Some things though, would be very familiar. The inside of the building, in it’s oldest section, would be structurally very recognizable. The shelves on the upper floors of this area too, would be as they knew them, albeit in a slightly different arrangement. They would have recognized the red filing cabinets too, and if they explored as far as the second floor, possibly even some of the chairs!
Services would have been unfamiliar however, with the issue and returns desk replaced by automated alternatives. It’s possible they wouldn’t be surprised to see IT staff working alongside librarians, but that could only be because there is such a wealth of technology in front of them.

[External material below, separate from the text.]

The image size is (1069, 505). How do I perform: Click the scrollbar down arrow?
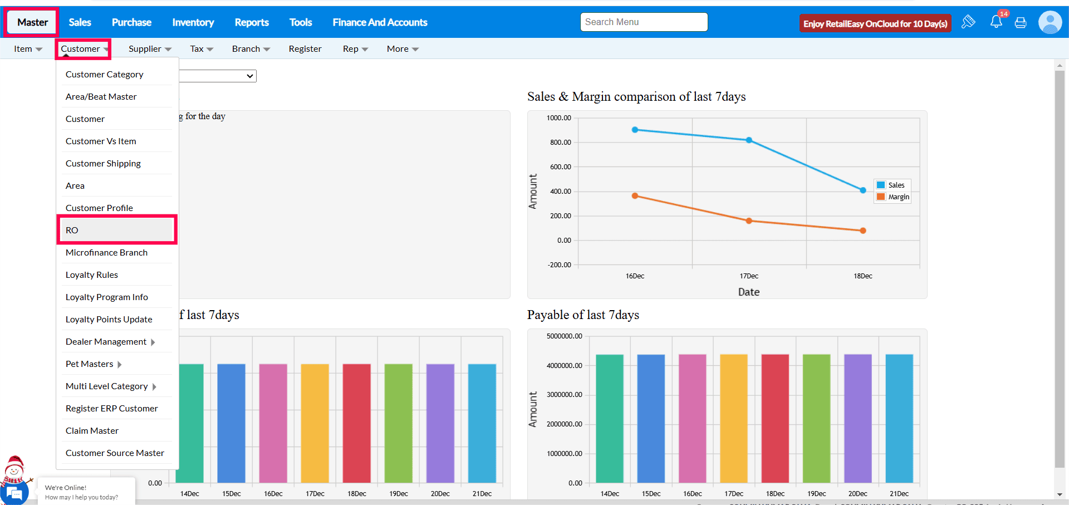(1060, 494)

They may be startled to come across staff roaming around the building rather than sitting behind desks, offering help among the shelves and where people are studying. And they would almost certainly be amazed to discover that you can get help from a librarian in real time by typing onto a screen using online chat.
While it’s undoubtedly true that some of our books have been on the shelves continually since 1985, the wider variety of subjects studied and the range of books available today would probably impress them. If they were told about our huge ebook collection they would scarcely believe it could be real, let alone be available from anywhere at any time.
If they’d wanted a drink or snack in 1985 they’d have to have left the library and headed over to the recently opened Students Union building at the south-east of Ravelin Park. They’d find the concept of a cafe inside the library unthinkable, and struggled to reconcile eating and drinking with study within it’s walls. I doubt they’d understand what a vanilla chai tea or skinny mochaccino were if they did venture as far as the cafe counter, where they might have expected a choice between tea or coffee. The same would be true of the more social aspects of behaviour in the library, with the relaxed seating, group study areas and movable furniture of today seeming inappropriate within the setting.
Walking around and observing student activity, they would most likely be fascinated to see that it was possible to watch television programmes on computers and mobile devices. They might also be bemused to see people still watching the antics of Walfords finest in Eastenders, which had only just launched on the BBC in 1985. Streaming news channels broadcasting onto plasma screens inside the library might seem strangely intrusive to them. And coming from a time when the Nintendo entertainment system had only just been released (with it’s flagship game Super Mario Brothers) they would also be amazed to see how far computer gaming has come…not that we see anyone playing games on the library PC’s…no, not us…
I’d like to think that our 1985 fresher would, with all the customer service focused staff we have on hand, be able to navigate their way around the hugely enlarged, semi-re-purposed, and several times refurbished library without too many difficulties. Maybe our terminology would confuse them though, maybe the more informal relationship between staff and students would make them feel uncomfortable? Would they feel overwhelmed by the sheer amount of information on offer to them? Trading a collection of heavy, bound copies of indexes and abstracts for the almost impossibly small but unbelievably powerful searching of the internet might be too overwhelming to cope with.
Perhaps the thing they’d be most surprised by though, if they visited today, would be that the member of staff on the enquiry desk was wearing a Back to the Future T-shirt…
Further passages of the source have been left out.